По мере того как волна росла, страх все более овладевал королем и королевой. Мирабо повторял, что для них одно спасение – удалиться из Парижа. Наконец, в мае 1790 года они решились-таки вступить в тайный союз с ним. Из Бельгии выписали Ламарка и через него сделали Мирабо предложение не только заплатить все его долги, равнявшиеся 208 тысячам франков, но также платить ему ежемесячно по 6 тысяч франков и на содержание письмоводителя 300 франков. Сверх того Ламарку вручили миллион франков с тем, чтобы по окончании заседаний Национального собрания передать их Мирабо, если король будет им доволен. Граф был в восторге, он завел себе лошадей, кучеров, лакеев, стал задавать пиры. Но при первой его попытке отстоять интересы короля появилась брошюра о великой измене Мирабо; народ кричал: “На виселицу его!”, Марат пускал в него ядовитые стрелы.

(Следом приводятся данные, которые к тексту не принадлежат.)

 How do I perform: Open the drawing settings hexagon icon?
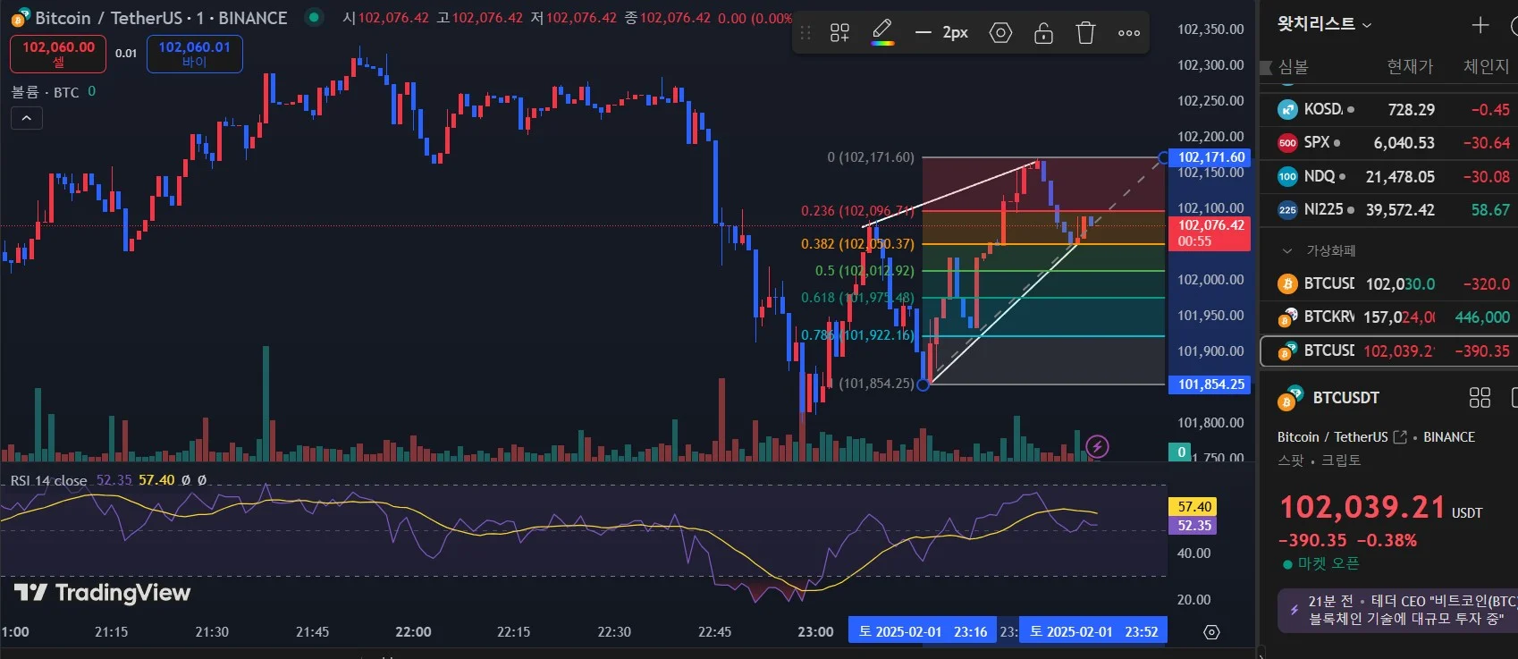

Между Англией и Испанией произошел разрыв, министерство сочло нужным стать на сторону Испании, сделано было распоряжение о вооружении флота. По этому случаю в Национальном собрании возбужден был вопрос о том, кому должно принадлежать право объявлять войну и заключать мир. Восемь дней в собрании происходила ожесточенная борьба, которая взволновала всю страну. Ораторы якобинского клуба хотели предоставить это право народу и его представителям, а короля сделать исключительно исполнителем народной воли. Мирабо намеревался оставить это право исключительно за королем, но вызвал этим такое негодование, что должен был отступиться от своего намерения и даже исказить в печати смысл своей первой речи. Правильного решения этого вопроса не было, так как Национальное собрание само помешало созданию министерства из своей среды. Только министры из среды собрания могли бы направлять внешнюю политику согласно с желанием общества. Раз этого нет, отношения неизбежно делаются уродливыми, если общество и законодательное собрание захотят сохранить свою самостоятельность и не станут покоряться министерству. Независимые от собрания министры могут всегда направлять иностранную политику так, что народу останется только повиноваться их воле. Собрание установило совместное действие короля и народных представителей, но это решение создало только новый повод, побуждавший народ принимать все более и более грозное положение, чтобы принуждать и короля, и министров покоряться своей воле.